Cakebread Cellars is one of the most respected wineries in California’s Napa Valley and I was honored to be a guest at a tasting of their wines hosted at Bijoux, Scott and Gina Gottlich’s restaurant, in Dallas this week. Located in the exclusive Rutherford area of the valley, Cakebread epitomizes wines that represent their place: valley floor fruit from central Napa Valley and cool climate fruit from Carneros at the southern end of the valley which is, in archetypal California contrarian fashion, also the coolest part of the valley on account of its proximity to cool air funneling north from San Francisco Bay.
Beat Kotoun, area representative for Kobrand Corporation (who represent Cakebread wines worldwide), presented the wines. Beat’s passion, experience, and deep product knowledge shone through as he talked about these wines, and it was only later that I realized that he is the only 61-year-old with a ponytail that I have met this week. Rock on.
We started with 2010 Cakebread Napa Valley Sauvignon Blanc. This wine is something of a reference for Napa Sauvignon Blanc given its forward fruit, its undeniable, but not ferocious, acid and its considerable body in the mouth. If you have oysters, or Scott Gottlich’s divine goat cheese with honey gastrigue as an amuse bouche, this wine is spot-on.

-- Exercise instructions --
1 > Summarize the Cakebread Cellars text in two sentences.
2 > Pick up the Cakebread Cellars text after its last sentence and keep writing.
The data that comes next is separate material with no connection to the Cakebread Cellars text.

-- Given material --
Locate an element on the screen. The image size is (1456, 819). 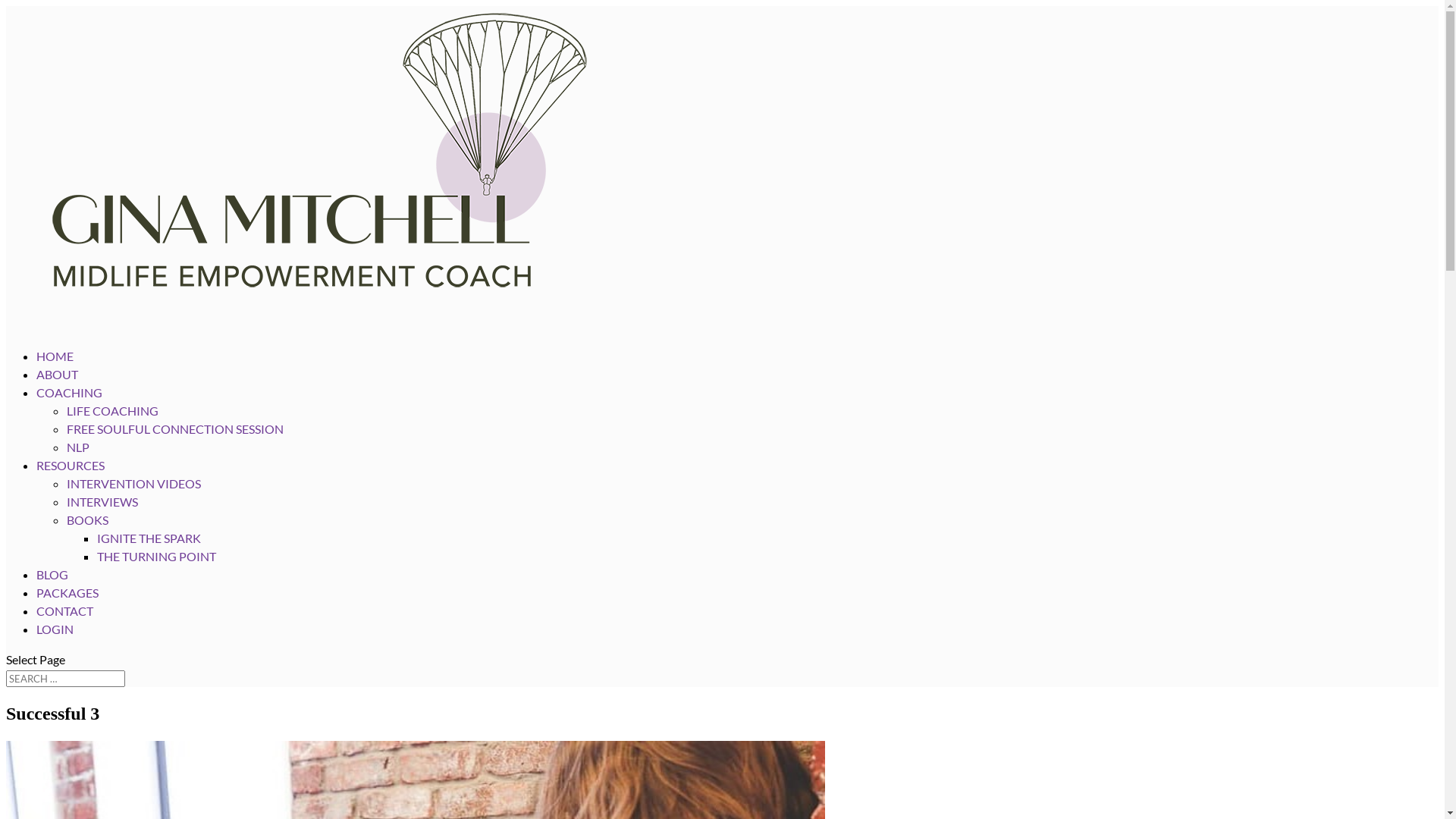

-- Task-by-task answers --
1 > The writer attended a tasting of wines from Cakebread Cellars, a respected winery in Napa Valley's Rutherford area, held at Scott and Gina Gottlich's restaurant Bijoux in Dallas and presented by Beat Kotoun of Kobrand Corporation. The first wine was the 2010 Cakebread Napa Valley Sauvignon Blanc, which the writer calls a reference for Napa Sauvignon Blanc because of its forward fruit, undeniable but not ferocious acid, and considerable body.

2 >
One would think of a restaurant named Bijoux as transfixed by French influences. In which case, the next course would have thrown you off. A panzanella salad (campari tomatoes, pan fried bread and buffalo mozzarella) was by-the-book, even down to the use of stale bread to soak up the liquid. It was an insightful choice, as it contained very little vinegar in the dressing, so it paired dutifully with the 2009 Cakebread Napa Chardonnay. Cakebread ages this wine for eight months in French oak, of which only 35% is new. That amounts to a fairly short time in a fairly neutral oak environment, so the wine takes on some benefits of aging and a little oakiness. To the palate, this means a little vanilla in the mouth but mainly Chardonnay fruit and lemon. This will prove to be a popular wine because it is so broadly enjoyable: one can quaff it on the patio or pair it with salad, poultry, or seafood.
I felt I needed a military band to announce the arrival of the next wine, such was the step up in seriousness with the 2009 Chardonnay “Reserve” from the Napa part of Carneros. The cool climate, where fog predominates almost until noon in the height of summer, means grapes can sustain a long growing season and long, steady ripening. This wine was more oaky than the previous Chardonnay on account of having been fermented in French oak barrels (about a third new) and then aged for 15 months in French oak. The taste was made up of tropical fruits, oak and melon flavors. Given its greater power, it was well-paired with sweet corn soup topped with crème fraiche and dotted with tiny tasty nuggets of apple-smoked bacon. The soup had been puréed as smooth as velvet and reduced only to a light cream consistency that belied the intensity of the corn flavors.
Now about those reds. A robust and youthful 2008 Napa Merlot will keep for at least a decade. This is undoubtedly a product of the New World with its forward fruit and tannic backbone typical of Napa valley floor grapes. We had it with roasted quail and sides of soft Texas carrot purée and contrasting munchy fava beans.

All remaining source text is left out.